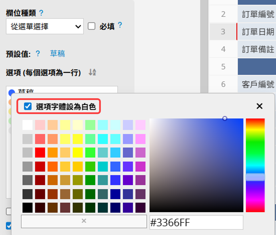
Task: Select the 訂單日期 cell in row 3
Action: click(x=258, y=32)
··········
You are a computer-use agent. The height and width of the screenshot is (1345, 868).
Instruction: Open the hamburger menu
··········
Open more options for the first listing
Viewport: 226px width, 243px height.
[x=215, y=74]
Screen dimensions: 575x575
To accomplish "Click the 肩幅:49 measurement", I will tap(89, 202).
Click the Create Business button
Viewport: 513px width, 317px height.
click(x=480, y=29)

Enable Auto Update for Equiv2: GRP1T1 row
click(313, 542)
··········
## Requirement:
Please show all lines from the entries that contain the word "Open".

## Task output:
Instruction: Open the hamburger menu
Open more options for the first listing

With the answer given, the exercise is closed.